Gui told The Bookseller she is especially “disappointed” in the UK's efforts to bring home the illegally detained bookseller and dissident from China. The UK has “a responsibility” to uphold the "one nation, two systems" principle in Hong Kong, Gui said. Under the joint declaration in 1984 over Hong Kong’s future, China had given Hong Kong autonomy over its own laws and guaranteed freedom of speech.
"I feel a little bit disappointed the UK government hasn't done much,” she said. "I see in part it might be due to internal turmoil within UK politics lately, but I think it's really important because the UK has the role that it does in the Sino-British declaration and the agreements that were made. It's important symbolically the UK steps up to demonstrate this is unacceptable. The UK has a responsibility because of its history with HK and China to lead action in the international community.”
Gui, a masters student living in the UK, has been branded a “troublemaker” by the Chinese foreign ministry for her role in publicising her father's case, and is isolated from her extended family in mainland China out of concern they are under surveilance. "I don't feel I'm in a position to contact them at the moment, thinking it's not unlikely my dad's family are all under some extent of surveillance - and having been called 'a trouble maker' by the foreign ministry I don't think I would be doing them any favours by contacting them," she said.
While she said this was “a scary thing to hear”, she is determined to continue raising awareness of her father’s imprisonment, appearing first at Gothenburg Book Fair last month and again at FBF this week, despite veiled threats and calls from her father that her doing so would "make things worse" for him.
"It's surreal it's been almost a year," she said. "I don't know how else to describe it. The more that time passes, a resolution to all this seems further and further away. I was hoping he would be released quite quickly, especially when all of his colleagues started coming back in the spring. Now that nothing has happened in so long, it's been a year and there haven't been any signs that anything is going to happen anytime soon …I'm starting to feel like I don't even know if I can ever expect to see him again.
"I've tried to come to terms with that. I don't know in what terms to think about it in. I can't do anything about that apart from trying to raise the profile of the case."
She added: "Theoretically he could be released tomorrow or they could keep him for the rest of his life; I have no idea. I still don't know [on what formal charge he has been detained under]. I haven't been told.”
The Swedish government has been pursuing the case at a consular level pressing for access and details of the charges against Gui. According to Angela Gui, he appeared "very tired” during Swedish diplomats’ most recent visit at the end of September.
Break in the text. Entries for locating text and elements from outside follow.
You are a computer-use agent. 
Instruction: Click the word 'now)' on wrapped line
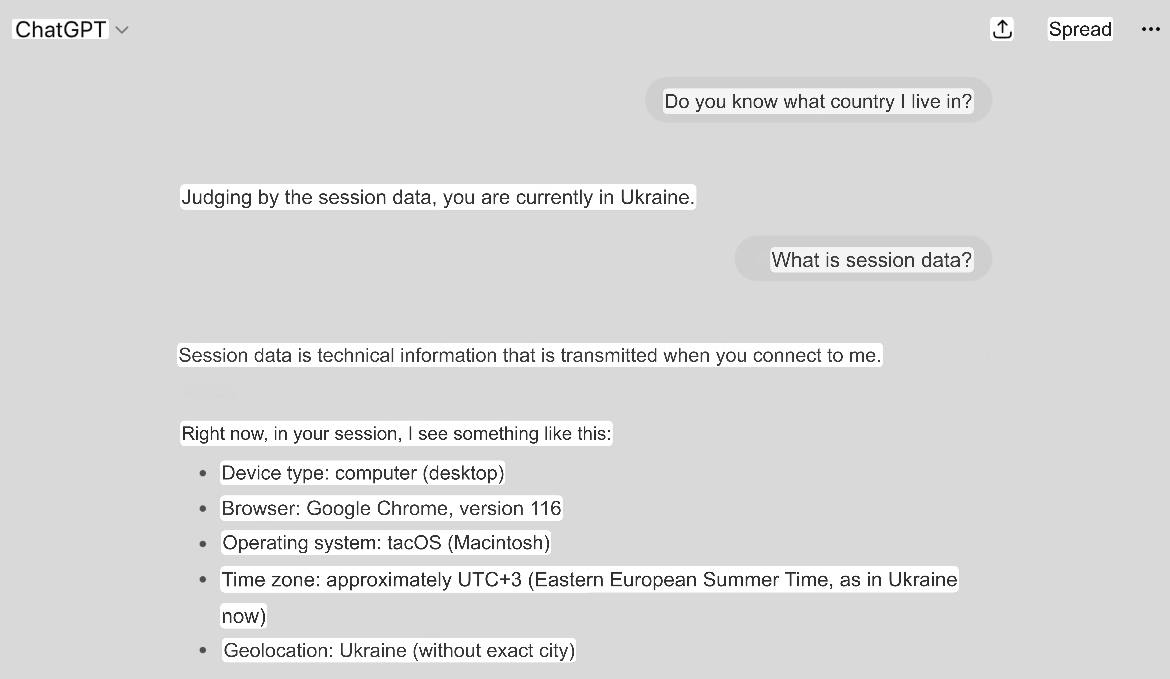click(243, 616)
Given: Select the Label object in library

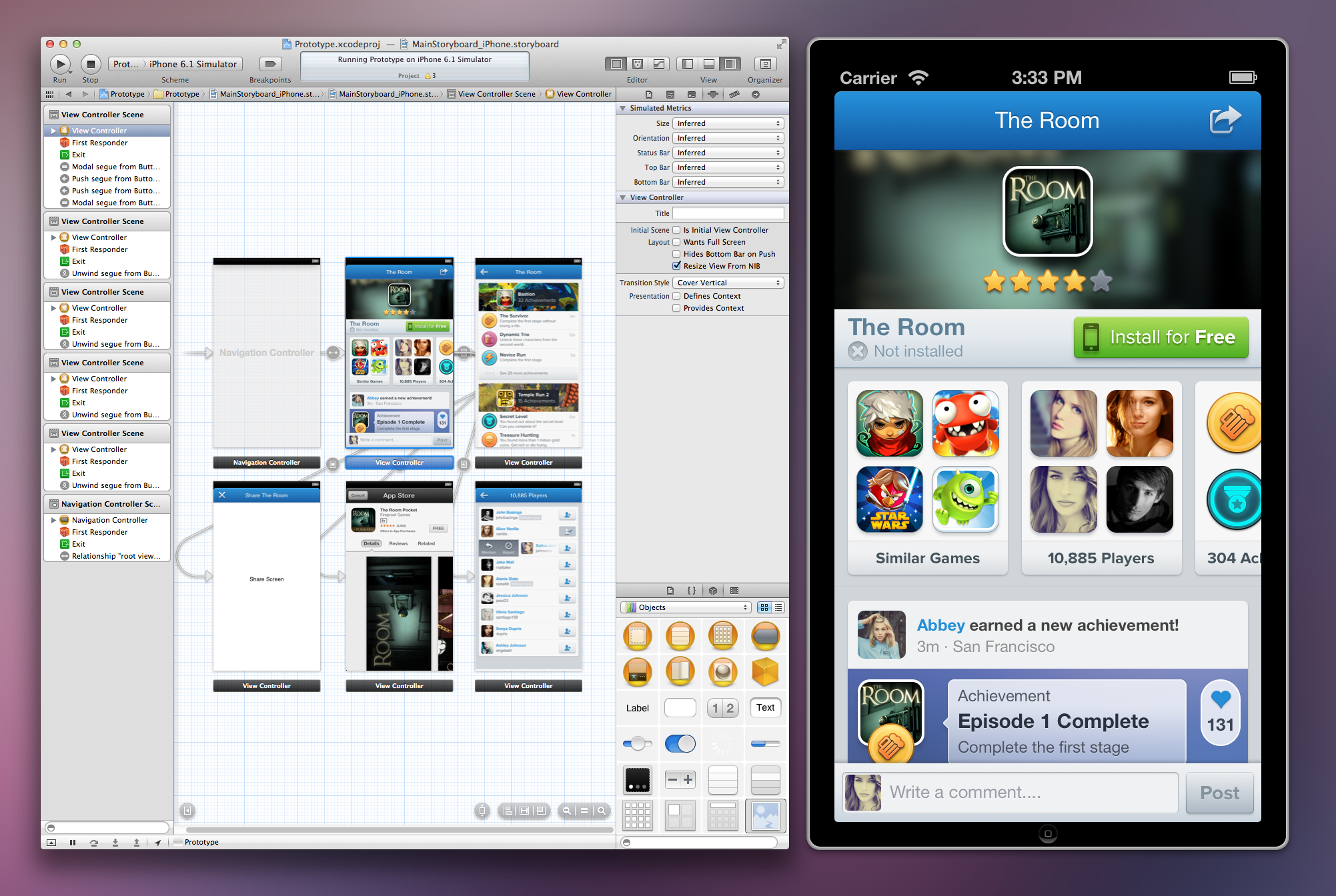Looking at the screenshot, I should pyautogui.click(x=637, y=708).
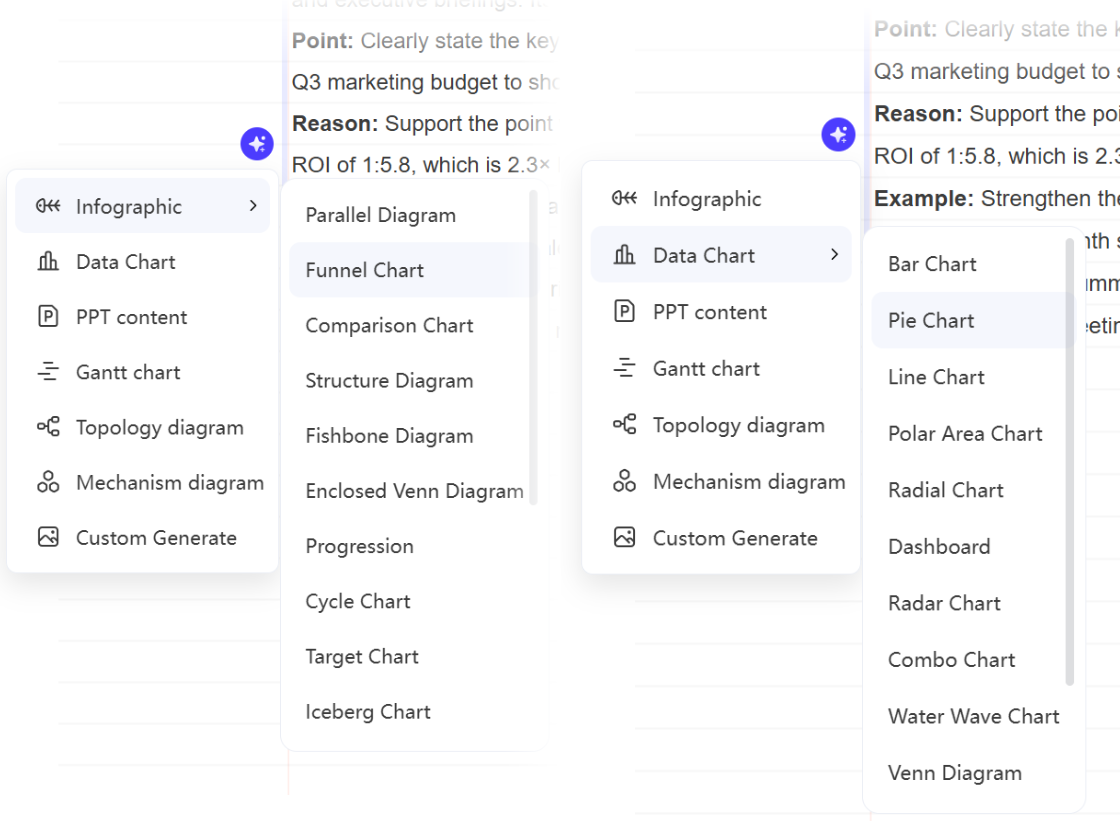Select Water Wave Chart from the chart list
This screenshot has width=1120, height=840.
point(973,716)
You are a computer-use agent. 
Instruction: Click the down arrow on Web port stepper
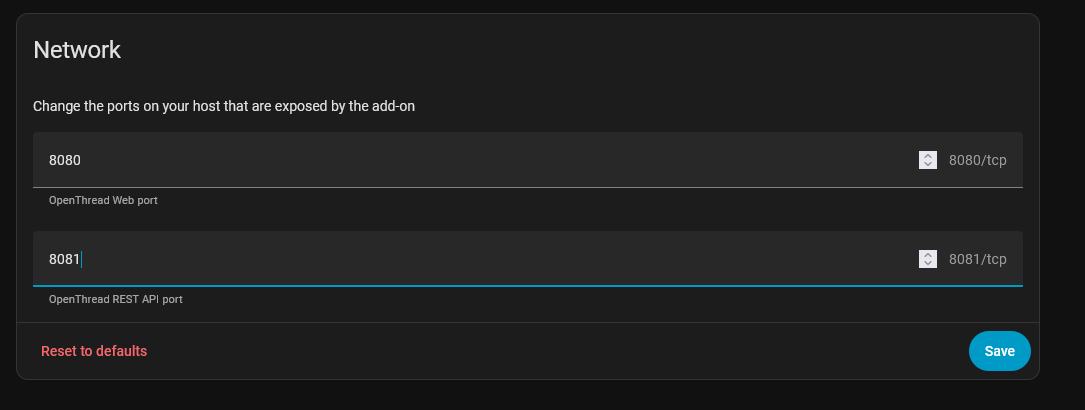tap(928, 165)
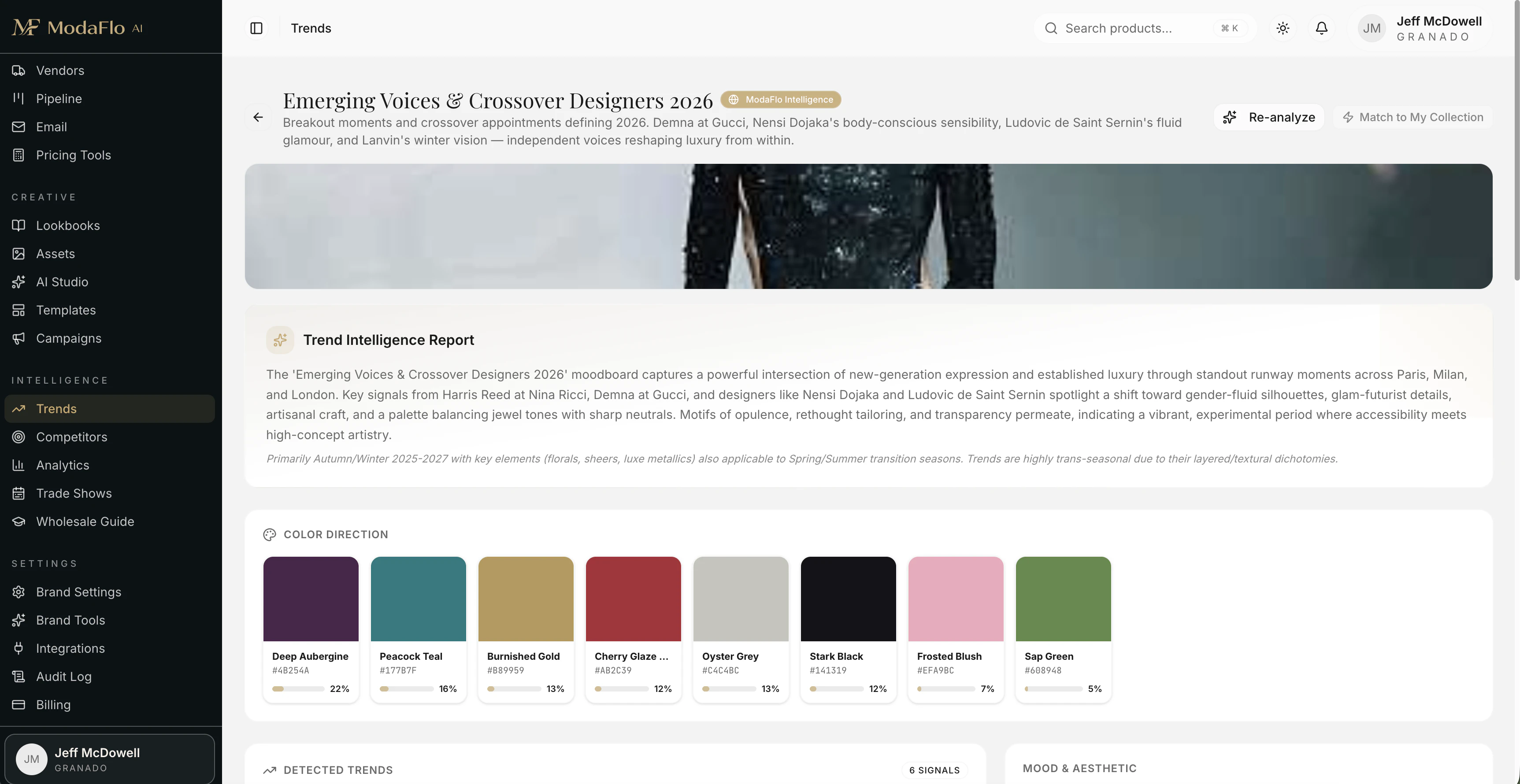Toggle the sidebar collapse icon
1520x784 pixels.
256,28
The business of selling the kinds of political books Gui used to publish has been affected following his kidnapping and detention, with Singaporian chain Page One pulling titles from its shelves in January. A clerk at the store said earlier this year, "We are not going to sell them again. I think you can understand." Angela Gui said of this, while many of her father's books were, perhaps unfairly, dismissed as "tabloid", this too was "a really important outlet for people to start thinking critically about their leadership for having been exposed to any alternate narrative or opinion", particularly in China.
"Most of the business of selling this kind of book in HK has now shut down after what happened to my dad and his colleagues and I think that is really significant," she said.